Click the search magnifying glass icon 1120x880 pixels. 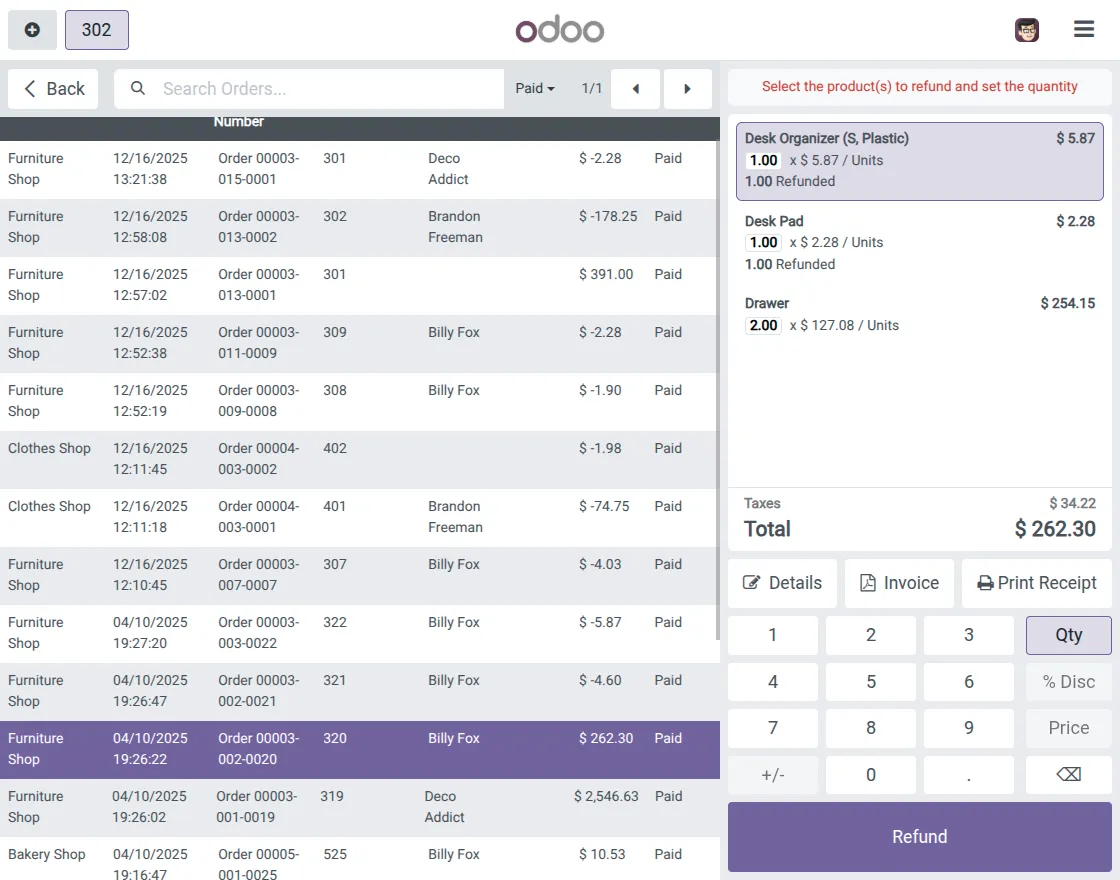tap(137, 89)
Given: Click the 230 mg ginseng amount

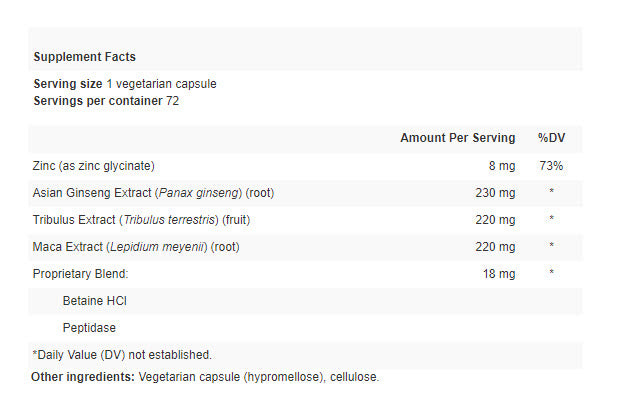Looking at the screenshot, I should click(x=495, y=192).
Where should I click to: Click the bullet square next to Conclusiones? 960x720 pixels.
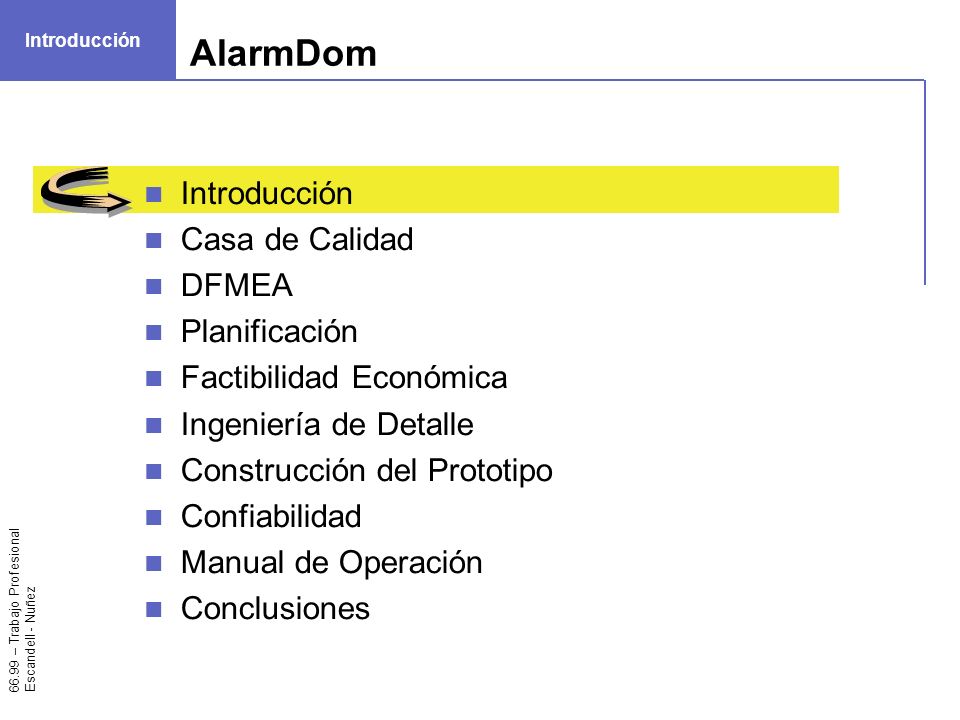pos(154,609)
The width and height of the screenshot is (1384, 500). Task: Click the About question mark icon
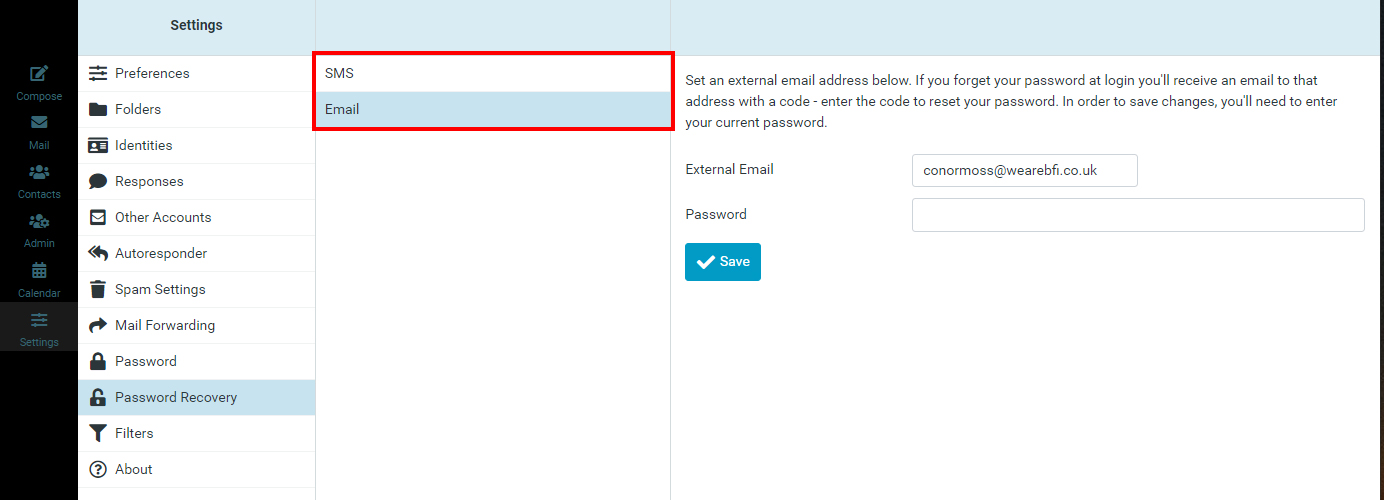[x=98, y=469]
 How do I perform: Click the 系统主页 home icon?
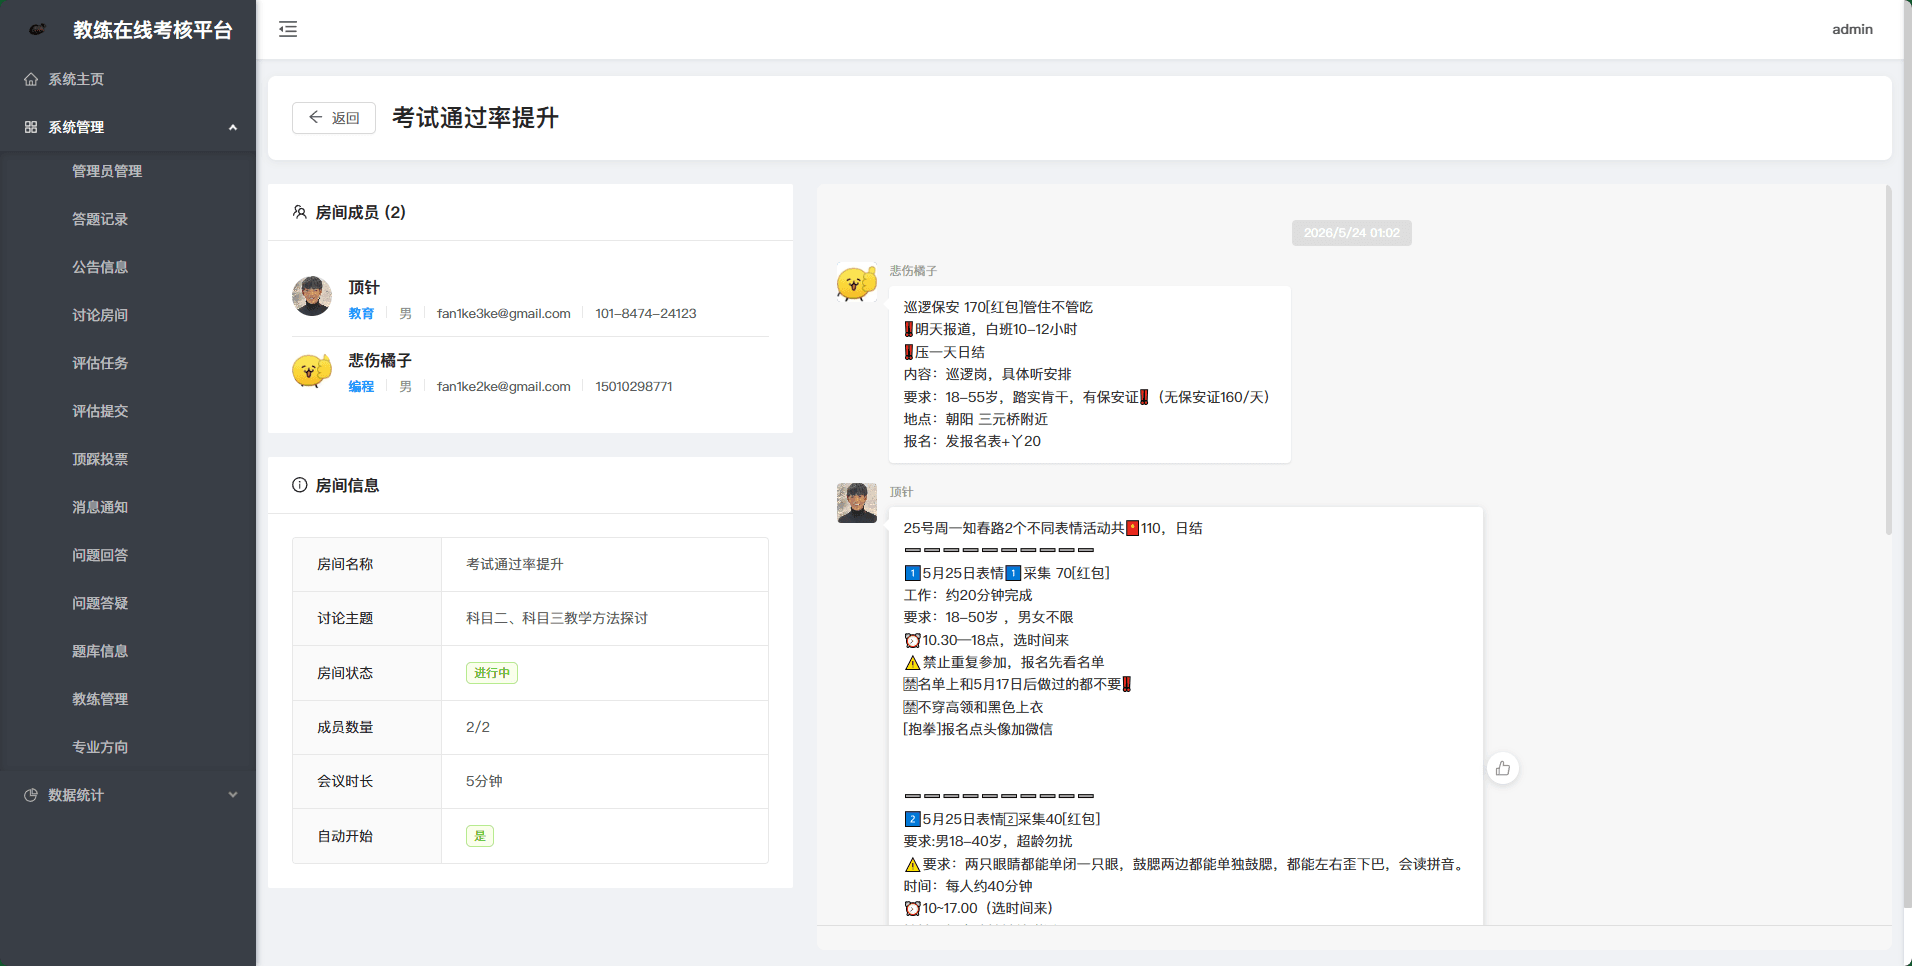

++++++++++++++++++++

§ Exercise brief: From the line containing "The width and" through the last line of the records, both included, output those lines exactly and nothing else; skip the pictures.

§ Task output:
The width and height of the screenshot is (1384, 500). Task: Click the About question mark icon
[x=98, y=469]
 How do I perform: Click the 系统主页 home icon?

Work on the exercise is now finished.